20. The role of the CfWI as envisaged in the Next Stage Review has considerable potential to support the role of LETBs; however the function of the organisation currently has focused on profession specific information and has had little engagement at organisational level. Unless we create an integrated healthcare system it will always be difficult to express workforce needs in anything other than profession specific terms; however there is insufficient use of scenario planning and competence based planning when future workforce needs are articulated.

21. For the centre to contribute effectively to workforce planning and education commissioning—there is a need to confirm the core role and for the LETBs (perhaps through HEE) to commission the work of CfWI in the future.

How funding will be protected and distributed in the new system

22. The governance arrangements of the LETB must include accountability for the way in which funding is spent—ensuring that the funds allocated for education and training are spent for that purpose.

23. Funding needs to be allocated fairly across the country, and whilst a funding formula for allocation may be helpful; it also preserves the status quo and may not facilitate the training of the workforce for future service delivery eg increased service delivery in primary and community care. It is recognised that this may have a disproportionate effect in some organisations—but the shift in resources does need to take place and prolonged transition may not be helpful.

How the public health workforce will be affected by the proposals

24. The partnerships developed at health community level should ensure that the needs of the public health workforce are identified and planned for; however there is a risk that there will be a lack of clarity around the role and responsibilities of the LETB and the local authorities in relation to commissioning and developing the public health workforce.

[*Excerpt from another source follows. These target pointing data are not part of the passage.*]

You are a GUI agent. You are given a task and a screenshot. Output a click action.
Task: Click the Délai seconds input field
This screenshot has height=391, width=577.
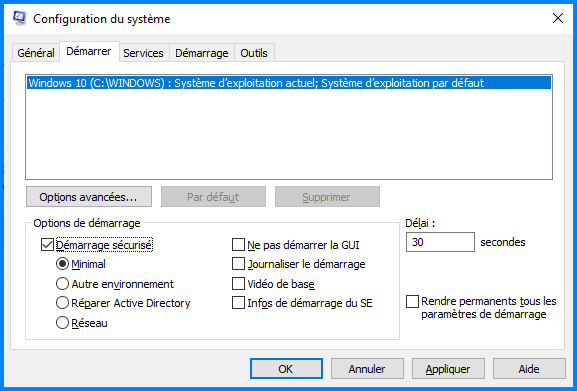(440, 242)
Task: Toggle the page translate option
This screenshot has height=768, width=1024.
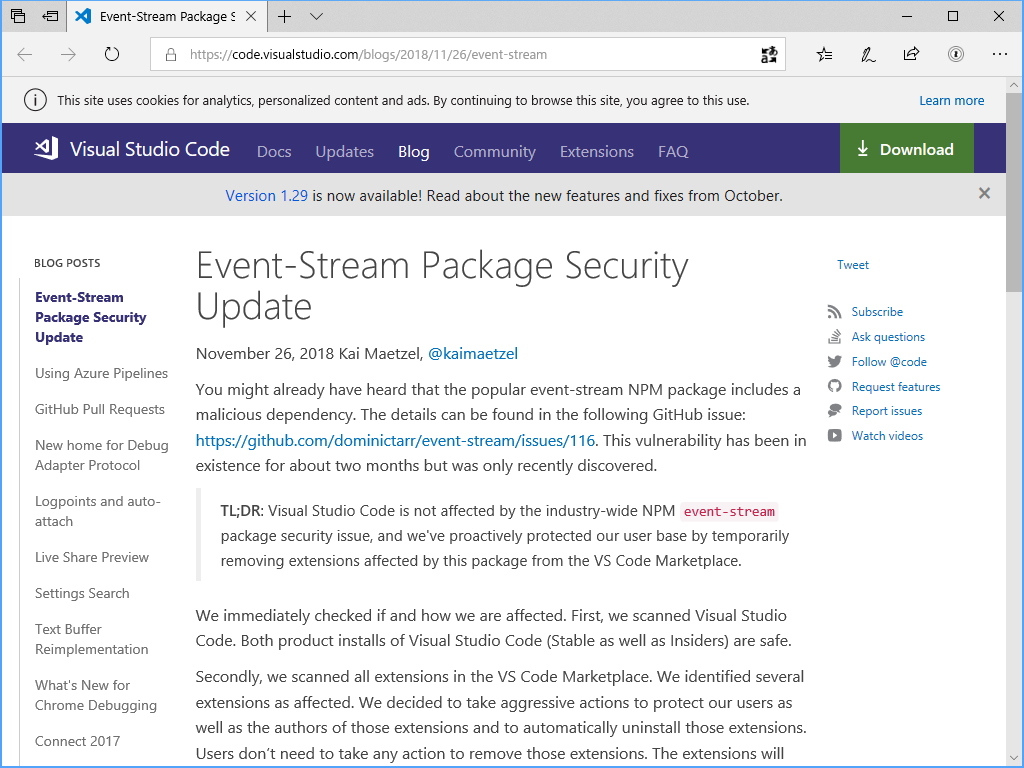Action: pyautogui.click(x=768, y=54)
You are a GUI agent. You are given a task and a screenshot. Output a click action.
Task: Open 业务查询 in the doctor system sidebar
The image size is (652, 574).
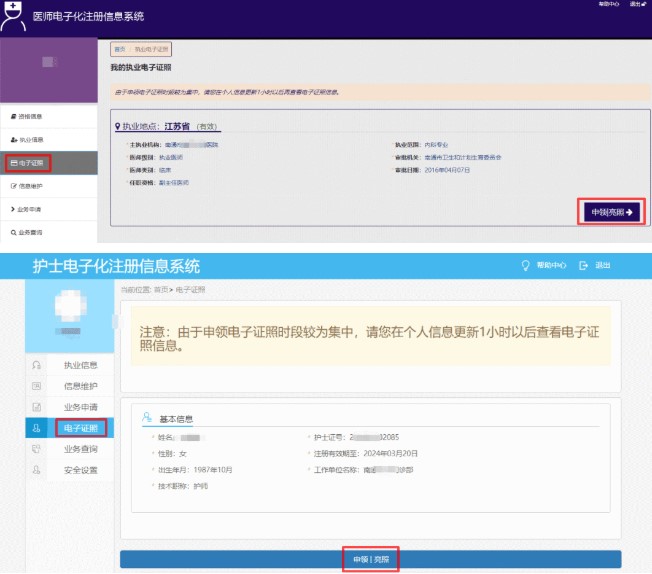tap(30, 232)
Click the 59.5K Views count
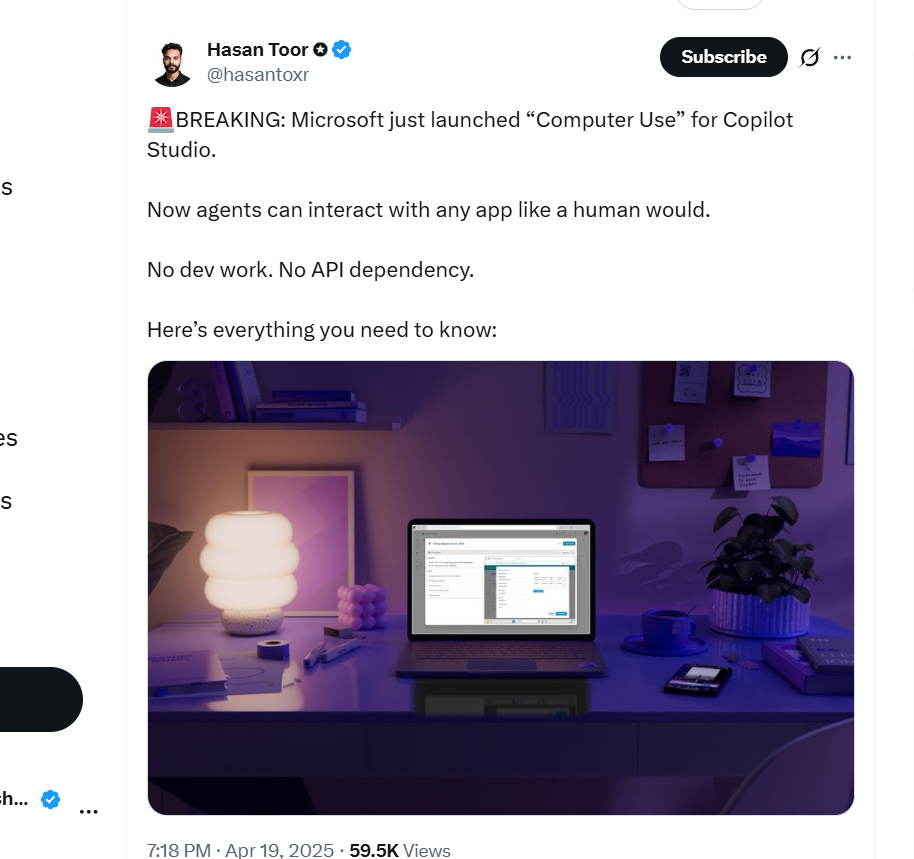 click(400, 850)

25. The priority for Lincolnshire is have a system for workforce planning and education commissioning that gives employers greater accountability for, and ownership of, the development of the healthcare workforce and the success of the system is dependent on the funding flows, the role of Health Education England, the function of the LETB and the level of accountability and autonomy of healthcare providers (which may vary depending on FT status).

26. The staff of the NHS are its greatest asset but employers have had constrained influence in the education, training and development of their workforce. Lincolnshire wants to ensure that we are part of creating a system that is accountable, responsive and transparent, which will deliver excellence in outcomes and in patient experience.